HLA分子和(或)肺相关SAgs抗体的产生是预测排斥反应的标志。在发生排斥反应的LTxRs中,在供者来源的外泌体表面检测到供者HLA和SAgs,在稳定性LTxRs的供者来源的外泌体上没有检测到SAgs,表明循环外泌体来源于免疫损伤后的移植器官[9,11]。供者来源的外泌体从移植物中“渗漏”出来,并通过受者毛细淋巴管外渗或切断的开口向移植物引流的淋巴器官流动。Habertheuer等[7]将Wistar转基因鼠的左肺移植到MHC分子完全不匹配的Lewis受者中,GFP标记CD63检测外泌体水平,循环外泌体在第1天达到峰值,第2天显着下降,然后在第3天达到基线水平,符合AR的表现。外泌体水平快速下降,发生在移植出现AR的组织学证据之前,提示外泌体可以作为一种新的生物标志物。
Rahman等[12]在原位单侧LTx CR的小鼠模型中,观察到超过80%的移植小鼠从第14天开始,血清中分离的外泌体显示肺SAgs(Col-V和Ka1T)水平升高,血清中还存在抗肺SAgs的抗体,而在第30天才出现CR的组织学变化,表明外泌体可能是CR的潜在生物标志物,并推测外泌体可能参与了LTx后CR的发生。

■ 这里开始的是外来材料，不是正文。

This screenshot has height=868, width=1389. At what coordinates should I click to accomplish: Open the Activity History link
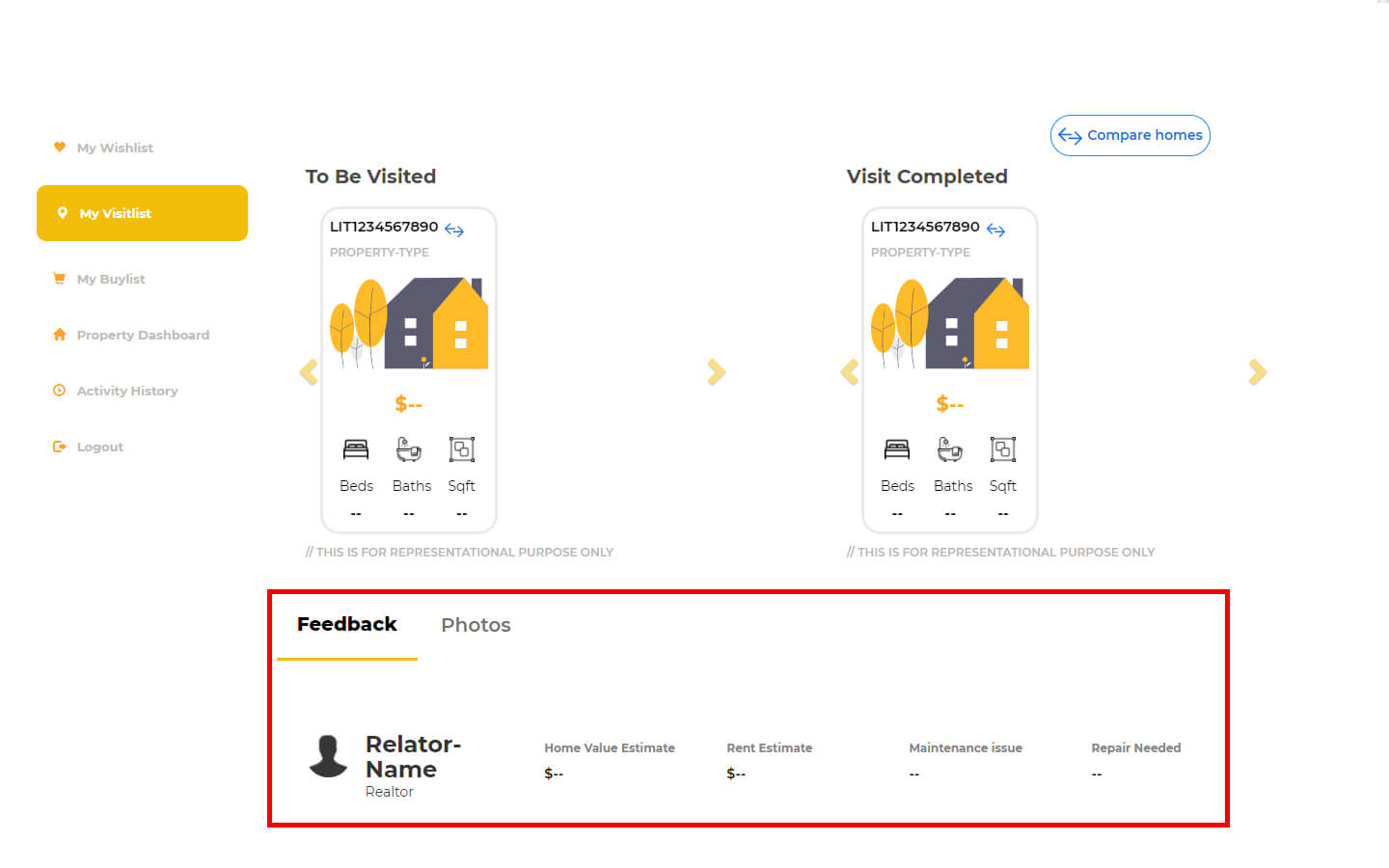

Sharma等[13]研究表明,在BOS临床诊断前12个月,从血浆中分离的外泌体显示肺SAgs(Ka1T和Col-V)水平的升高(特异性为100%,敏感性为90%),表明带有肺SAgs的循环外泌体可作为鉴别有BOS风险的LTxRs生物标志物。Mohanakumar等[14]用BOS患者的循环外泌体(添加佐剂)免疫小鼠,供者气道上皮细胞(AEC)分泌的外泌体具有高度免疫原性,含有HLAⅡ类分子、20S蛋白酶体和共刺激分子等,小鼠脾脏T细胞对外泌体上两种SAgs(Ka1T和Col-V)均有反应,γ-干扰素(IFN-γ)和白细胞介素17(IL-17)生成增加,白细胞介素10(IL-10)水平降低。因此,AEC分泌的外泌体会增强LTx后的免疫反应,导致排斥反应的发生。

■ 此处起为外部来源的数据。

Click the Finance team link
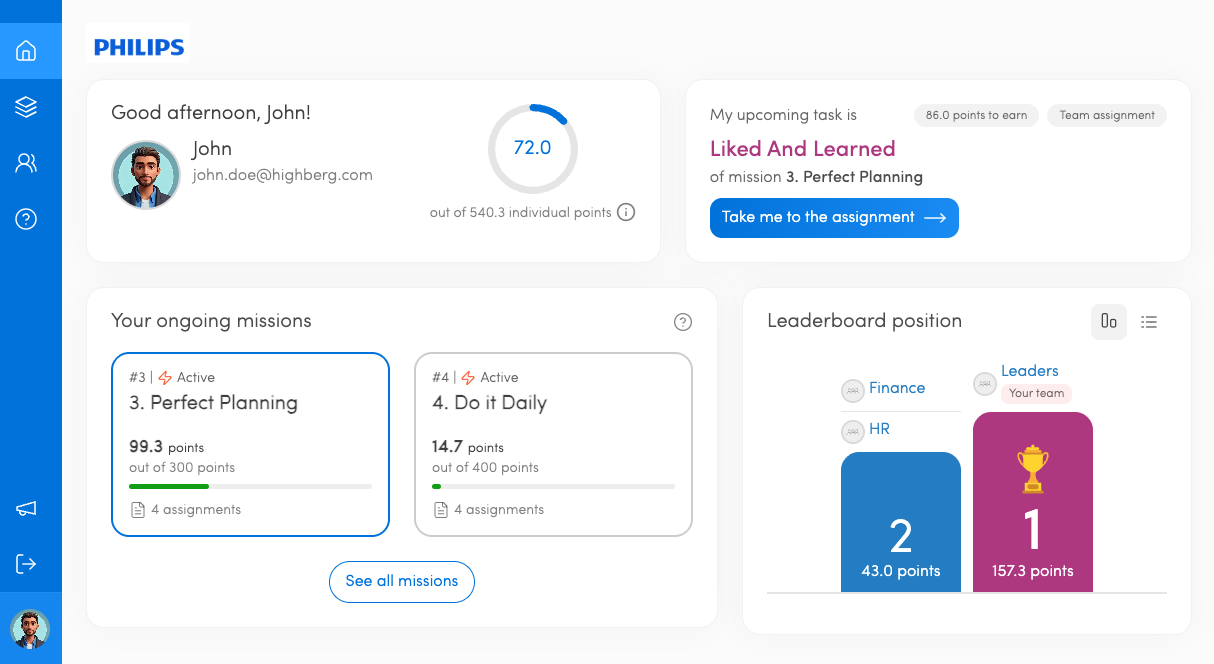pyautogui.click(x=896, y=388)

棒状细胞分泌蛋白(CCSP)具有抗炎功能,在吸烟、感染、肺损伤、BOS和其他可导致炎症反应的疾病中,CCSP水平下降。据Itabashi等[15]报道,在BOS临床诊断前7~9个月,患者BALF中CCSP水平显着下降,低水平的CCSP可以促进促炎细胞因子的产生、自然杀伤细胞(NK细胞)来源外泌体的诱导以及对HLA和SAgs的免疫反应,NK细胞来源的外泌体含有增加的SAgs、NK细胞标志物和细胞毒性分子,提示NK细胞来源的外泌体在CLAD发生中发挥作用。CCSP缺失导致NK细胞释放外泌体,能够刺激移植后固有免疫和适应性免疫应答,增加了BOS的风险。

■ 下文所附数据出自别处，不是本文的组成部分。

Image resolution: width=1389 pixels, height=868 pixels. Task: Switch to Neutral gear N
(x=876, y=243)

Goodlet等[16]报告,1例76岁的女性肺移植患者,因AR接受免疫抑制剂治疗后,随后感染了SARS-Co V-2,HLA抗体水平开始急剧增加。在SARS-Co V-2感染前,对循环外泌体分析显示存在肺SAgs、HLA-DR和HLA-DQ。患者感染SARS-Co V-2后,发现外泌体含有SARS-Co V-2刺突蛋白,感染症状消除后,不再检测到含有SARS-Co V-2刺突蛋白的外泌体,然而,具有肺SAgs、HLA-DR和HLA-DQ的外泌体始终存在,肺功能持续下降,提示患者出现CLAD。以上表明,检测含有病毒蛋白的外泌体可能有助于识别由病毒感染引起的同种异体移植物损伤。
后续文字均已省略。